Print out the records in full, keeping each word unchanged.

Information.
------------------------------------------------

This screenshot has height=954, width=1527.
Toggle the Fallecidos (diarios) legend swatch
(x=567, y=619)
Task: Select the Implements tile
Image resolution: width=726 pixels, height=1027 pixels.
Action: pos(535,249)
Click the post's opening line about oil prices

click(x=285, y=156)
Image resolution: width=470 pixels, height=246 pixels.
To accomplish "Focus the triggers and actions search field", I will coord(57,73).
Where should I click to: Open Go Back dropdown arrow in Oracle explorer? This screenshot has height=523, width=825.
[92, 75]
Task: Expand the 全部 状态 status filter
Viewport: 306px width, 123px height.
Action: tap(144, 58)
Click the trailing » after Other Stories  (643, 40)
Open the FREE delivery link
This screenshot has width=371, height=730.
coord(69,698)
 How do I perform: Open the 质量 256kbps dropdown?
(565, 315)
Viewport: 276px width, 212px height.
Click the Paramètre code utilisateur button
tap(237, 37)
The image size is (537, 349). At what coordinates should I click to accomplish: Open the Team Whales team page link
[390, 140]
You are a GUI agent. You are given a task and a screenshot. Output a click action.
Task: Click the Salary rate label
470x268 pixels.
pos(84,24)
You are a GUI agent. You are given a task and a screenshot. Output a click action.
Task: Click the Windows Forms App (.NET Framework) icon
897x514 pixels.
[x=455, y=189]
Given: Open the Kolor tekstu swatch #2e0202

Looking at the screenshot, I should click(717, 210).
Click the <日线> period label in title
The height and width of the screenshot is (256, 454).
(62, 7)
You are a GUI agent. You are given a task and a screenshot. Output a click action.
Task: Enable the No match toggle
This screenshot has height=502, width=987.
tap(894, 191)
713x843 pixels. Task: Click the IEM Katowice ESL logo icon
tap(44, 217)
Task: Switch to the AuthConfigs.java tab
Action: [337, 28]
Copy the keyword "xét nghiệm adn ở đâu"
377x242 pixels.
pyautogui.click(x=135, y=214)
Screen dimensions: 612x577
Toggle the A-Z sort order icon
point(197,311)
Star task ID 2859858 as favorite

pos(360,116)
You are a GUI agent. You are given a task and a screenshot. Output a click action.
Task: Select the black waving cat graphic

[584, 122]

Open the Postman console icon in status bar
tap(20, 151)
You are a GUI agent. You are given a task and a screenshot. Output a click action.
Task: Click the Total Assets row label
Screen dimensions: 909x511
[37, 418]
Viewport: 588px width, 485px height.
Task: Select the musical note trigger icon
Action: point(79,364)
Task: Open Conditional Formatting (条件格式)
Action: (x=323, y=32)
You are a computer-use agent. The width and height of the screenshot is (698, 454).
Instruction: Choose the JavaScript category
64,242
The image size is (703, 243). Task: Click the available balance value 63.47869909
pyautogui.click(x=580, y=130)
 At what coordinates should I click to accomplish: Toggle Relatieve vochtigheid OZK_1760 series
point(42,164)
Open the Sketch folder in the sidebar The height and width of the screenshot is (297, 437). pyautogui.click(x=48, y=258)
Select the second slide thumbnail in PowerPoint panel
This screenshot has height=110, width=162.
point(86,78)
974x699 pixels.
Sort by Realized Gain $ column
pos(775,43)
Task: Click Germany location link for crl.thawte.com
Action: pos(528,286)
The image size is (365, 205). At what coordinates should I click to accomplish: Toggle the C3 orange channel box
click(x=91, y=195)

------------------------------------------------

Exercise answer.
This screenshot has height=954, width=1527.
Toggle the Fallecidos (diarios) legend swatch
(x=567, y=619)
Task: Select the Implements tile
Image resolution: width=726 pixels, height=1027 pixels.
Action: pos(535,249)
Click the post's opening line about oil prices

click(x=285, y=156)
Image resolution: width=470 pixels, height=246 pixels.
To accomplish "Focus the triggers and actions search field", I will coord(57,73).
Where should I click to: Open Go Back dropdown arrow in Oracle explorer? This screenshot has height=523, width=825.
[92, 75]
Task: Expand the 全部 状态 status filter
Viewport: 306px width, 123px height.
Action: tap(144, 58)
Click the trailing » after Other Stories  (643, 40)
Open the FREE delivery link
This screenshot has width=371, height=730.
coord(69,698)
 How do I perform: Open the 质量 256kbps dropdown?
(565, 315)
Viewport: 276px width, 212px height.
Click the Paramètre code utilisateur button
tap(237, 37)
The image size is (537, 349). At what coordinates should I click to accomplish: Open the Team Whales team page link
[390, 140]
You are a GUI agent. You are given a task and a screenshot. Output a click action.
Task: Click the Salary rate label
470x268 pixels.
pos(84,24)
You are a GUI agent. You are given a task and a screenshot. Output a click action.
Task: Click the Windows Forms App (.NET Framework) icon
897x514 pixels.
[x=455, y=189]
Given: Open the Kolor tekstu swatch #2e0202

Looking at the screenshot, I should click(717, 210).
Click the <日线> period label in title
The height and width of the screenshot is (256, 454).
(62, 7)
You are a GUI agent. You are given a task and a screenshot. Output a click action.
Task: Enable the No match toggle
This screenshot has height=502, width=987.
tap(894, 191)
713x843 pixels. Task: Click the IEM Katowice ESL logo icon
tap(44, 217)
Task: Switch to the AuthConfigs.java tab
Action: [337, 28]
Copy the keyword "xét nghiệm adn ở đâu"
377x242 pixels.
pyautogui.click(x=135, y=214)
Screen dimensions: 612x577
Toggle the A-Z sort order icon
point(197,311)
Star task ID 2859858 as favorite

pos(360,116)
You are a GUI agent. You are given a task and a screenshot. Output a click action.
Task: Select the black waving cat graphic

[584, 122]

Open the Postman console icon in status bar
tap(20, 151)
You are a GUI agent. You are given a task and a screenshot. Output a click action.
Task: Click the Total Assets row label
Screen dimensions: 909x511
[37, 418]
Viewport: 588px width, 485px height.
Task: Select the musical note trigger icon
Action: point(79,364)
Task: Open Conditional Formatting (条件格式)
Action: (x=323, y=32)
You are a computer-use agent. The width and height of the screenshot is (698, 454).
Instruction: Choose the JavaScript category
64,242
The image size is (703, 243). Task: Click the available balance value 63.47869909
pyautogui.click(x=580, y=130)
 At what coordinates should I click to accomplish: Toggle Relatieve vochtigheid OZK_1760 series
point(42,164)
Open the Sketch folder in the sidebar The height and width of the screenshot is (297, 437). pyautogui.click(x=48, y=258)
Select the second slide thumbnail in PowerPoint panel
This screenshot has height=110, width=162.
point(86,78)
974x699 pixels.
Sort by Realized Gain $ column
pos(775,43)
Task: Click Germany location link for crl.thawte.com
Action: pos(528,286)
The image size is (365, 205). At what coordinates should I click to accomplish: Toggle the C3 orange channel box
click(x=91, y=195)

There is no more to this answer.